VWWHFSfQ 19 hours ago

Correct me if I'm wrong, but it looks like this is using the mlua Rust bindings (which are excellent). It's not a Lua runtime from-scratch in Rust. It's the regular C Lua/LuaJIT with a Rust interface.

  • vrighter 19 hours ago

    You're thinking of the interpreter, not the runtime. The runtime is libraries, not the interpreter. The async-io frameworks and stuff like that. Just like how node.js is a javascript runtime, it uses the V8 engine, and bun is also a javascript runtime that uses javascriptcore instead. Neither one of them wrote their own javascript interpreter.

    • Lerc 18 hours ago

      I think of the runtime as the whole execution stack. The interpreter, engine, JIT etc. is the back end. The interface to the world is a wrapper around that.

      I would describe this as a Lua wrapper written in Rust. That carries the clear indication that you should not expect the interpreter to be written in Rust.

      I would be (and indeed was) disappointed to see that this 'Lua runtime' did not have a Rust implementation of Lua. I would be much more interested in seeing that than a wrapper.

      • ElhamAryanpur 15 hours ago

        You are correct on this, I should have been more clear about the description. When I wrote the description I was in the headspace of BunJS and Deno. I will make note of this and write a better README description.

nalekberov 18 hours ago

[flagged]

  • phplovesong 18 hours ago

    This would be a best seller. HN without Rust and AI, thats the golden braid.

  • slightwinder 18 hours ago

    As I remember, you can just use ublock origin and some cosmetic filter with :has-text() or something.

  • Aurornis 18 hours ago

    If you’re not interested, don’t click it. But please don’t come to the comment section and write multiple comments complaining about its existence.

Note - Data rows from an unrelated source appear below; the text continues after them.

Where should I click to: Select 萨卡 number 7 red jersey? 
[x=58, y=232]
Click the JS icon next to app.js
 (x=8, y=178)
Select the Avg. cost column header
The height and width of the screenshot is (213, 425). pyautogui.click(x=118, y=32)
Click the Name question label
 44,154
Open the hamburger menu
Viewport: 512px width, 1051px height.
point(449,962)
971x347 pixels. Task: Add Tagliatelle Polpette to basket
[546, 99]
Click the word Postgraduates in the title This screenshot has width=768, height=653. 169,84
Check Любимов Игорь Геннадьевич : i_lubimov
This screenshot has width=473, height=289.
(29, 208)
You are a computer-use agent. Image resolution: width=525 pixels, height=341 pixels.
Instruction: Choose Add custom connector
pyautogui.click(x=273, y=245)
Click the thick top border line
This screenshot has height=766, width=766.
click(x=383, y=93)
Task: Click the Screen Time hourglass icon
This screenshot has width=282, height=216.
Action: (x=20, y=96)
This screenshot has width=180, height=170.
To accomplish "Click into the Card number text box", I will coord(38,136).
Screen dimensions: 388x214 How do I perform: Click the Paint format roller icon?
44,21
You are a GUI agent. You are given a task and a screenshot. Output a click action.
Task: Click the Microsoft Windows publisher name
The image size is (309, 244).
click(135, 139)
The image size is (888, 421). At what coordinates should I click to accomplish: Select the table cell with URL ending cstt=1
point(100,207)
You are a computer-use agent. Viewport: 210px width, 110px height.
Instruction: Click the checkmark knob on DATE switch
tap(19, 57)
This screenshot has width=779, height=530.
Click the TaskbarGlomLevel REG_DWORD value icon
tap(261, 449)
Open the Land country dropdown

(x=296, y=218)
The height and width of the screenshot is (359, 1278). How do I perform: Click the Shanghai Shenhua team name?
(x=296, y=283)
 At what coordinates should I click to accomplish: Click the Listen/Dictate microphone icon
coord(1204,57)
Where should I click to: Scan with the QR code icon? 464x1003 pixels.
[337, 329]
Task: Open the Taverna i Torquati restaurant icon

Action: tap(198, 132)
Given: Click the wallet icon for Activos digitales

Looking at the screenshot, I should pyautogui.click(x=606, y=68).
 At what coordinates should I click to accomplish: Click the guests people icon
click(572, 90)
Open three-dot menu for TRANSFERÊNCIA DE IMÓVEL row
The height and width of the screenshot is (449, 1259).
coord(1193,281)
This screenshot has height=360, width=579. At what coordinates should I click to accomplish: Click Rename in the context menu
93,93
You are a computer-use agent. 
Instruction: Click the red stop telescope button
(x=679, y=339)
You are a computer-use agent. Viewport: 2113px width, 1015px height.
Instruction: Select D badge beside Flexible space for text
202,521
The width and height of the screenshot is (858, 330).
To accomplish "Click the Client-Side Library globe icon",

  • nalekberov 18 hours ago

    [flagged]

    • Lerc 18 hours ago

      Or it could be that you posted an insubstansive comment that added little to the conversation. I don't use Rust. I certainly don't advocate for it, but I don't mind seeing posts about things people have done in Rust. I also don't use Lisp or Forth. I'd be quite interested to see people posting new projects that do real world things with those. Seeing languages being used helps you see what tools are the right ones for the job.